I fluctuate between being bewildered and horrified by a sense of betrayal.
I didn’t think the first run of Edwin Eisendrath’s commercials was any great shakes, unlike other political analysts who called them the worst political commercials ever. But now I have to ask:
What is Edwin Eisendrath, the only Democratic alternative to Governor Rod Blagojevich, doing in his gubernatorial campaign?
Why is everything Eisendrath is doing too late – and why bother running if you don’t have the time to win, much less successfully protest the current incumbent?
It’s all encapsulated in the latest Eisendrath campaign ‘innovation’ that’s hard to read as anything less than toying with supporters – and I can’t imagine that was the intent, hence my horror.
From the Eisendrath campaign:
March 14, 2006
FOR IMMEDIATE RELEASE
EISENDRATH CAMPAIGN USES INTERNET GAME TO SPREAD CAMPAIGN MESSAGE
It’s a First for Illinois Political Campaigns
The Eisendrath for Governor Campaign has introduced an innovative way to reach out to Illinois voters with a new internet game.
Edwin Eisendrath is the Democratic Challenger in the race for Governor of Illinois.
‘Campaigning via televised commercials is so expensive that candidates spend all their time fundraising and incumbents are tempted to turn the powerful tools of government into fundraising vehicles. That’s certainly happened here in Illinois,’ said Monica Teague, Eisendrath for Governor Communications Director.

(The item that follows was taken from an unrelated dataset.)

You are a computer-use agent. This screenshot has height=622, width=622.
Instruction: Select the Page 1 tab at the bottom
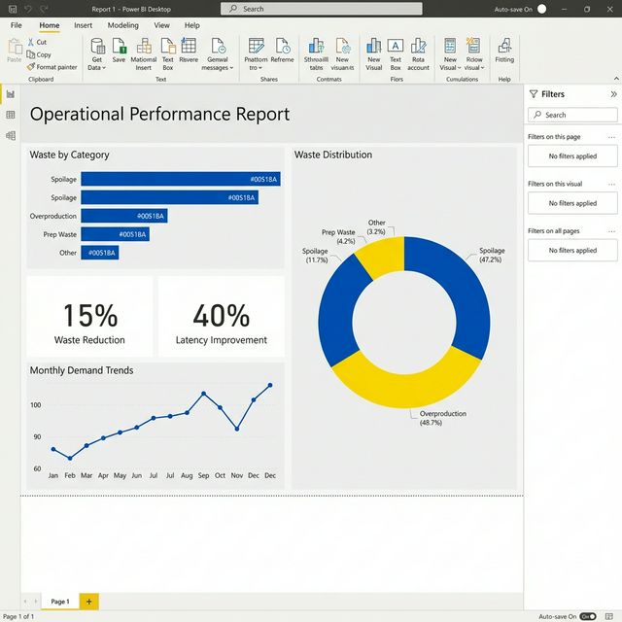pos(59,602)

The internet offers many new ways to reach voters. Creating a pass along game is one of the new approaches. Online games can deliver the more detailed, complex realities voters need to hear to make an informed choice in today’s world, and voters can have a little fun as they take it in, too.

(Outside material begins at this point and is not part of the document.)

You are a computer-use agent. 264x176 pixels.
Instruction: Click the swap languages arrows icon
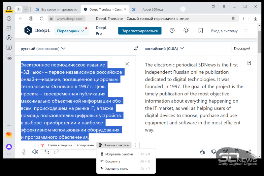tap(136, 49)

‘We opted for a game loosely based on Keno because Rod Blagojevich wanted to use Keno to fund school construction and because gambling on re-nominating him risks disaster for the entire Democratic ticket in the fall,’ said Teague.

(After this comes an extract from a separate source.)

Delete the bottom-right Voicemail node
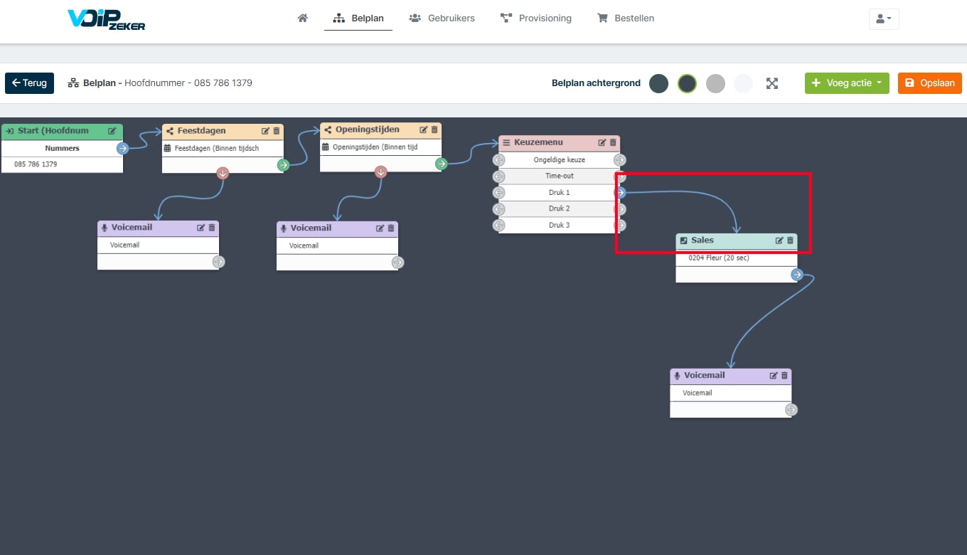Image resolution: width=967 pixels, height=555 pixels. (x=784, y=376)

The game’s address is www.blagogame.com. In each round of play, voters are presented with three claims or promises that gubernatorial candidates have made or implied. Their challenge: to choose [bet on] the one that’s true, and reject the others.
The game was developed by Astracom Solutions, a local Chicago web design firm.
Mike Parker, President/CEO of Astracom Solutions said, ‘We feel online games are a great vehicle to help voters get the depth of knowledge they need to make informed choices. We’re happy to be able to help a candidate who shares the respect we have for the electorate’s intelligence and responsibilities.’”
I was going to pan the game, even if it was good. It is entirely too late, with one week left, to launch an internet viral campaign. It’s not going to help you when you’re 30 points or more down in the polls. It’s a complete waste of money – and sheer lunacy. If the game were the second coming of JibJab you’d still need more time than that to get the word out. But I decided to visit the game – and it got worse. I’ve never played Keno, but I’d like to believe that I wasn’t expected to find my own instruction manual somewhere to understand it. With no instructions or a help section – and the press release of limited help (and not likely on hand for most voter/players) I was left dumbly clicking questions I thought might be true that sometimes were Rod Blagojevich promises and other times were Edwin Eisendrath promises with a randomness I just didn’t get. Nor do I understand the scoring – what’s more, right now I don’t care to learn Keno to figure it out.
Maybe I’m an oddball for not knowing Keno. Maybe a poll of Illinois residents was taken with the results that almost every Democratic primary voter knows how to play Keno but me. Maybe….
Look, I’m glad the Eisendrath campaign payed a Chicago company to design this game – I’m all for employing people locally. But maybe, just maybe he might have done better throwing a big, big dinner party (say a public one for a half million or so) and made sure to employ workers from the United Food and Commercial Workers Union. We could have made sure people down on their luck and in need of food got served first. It might have been better – could it have been worse?
It doesn’t hurt if you don’t care. I care. Edwin’s policies are serious – why isn’t his campaign?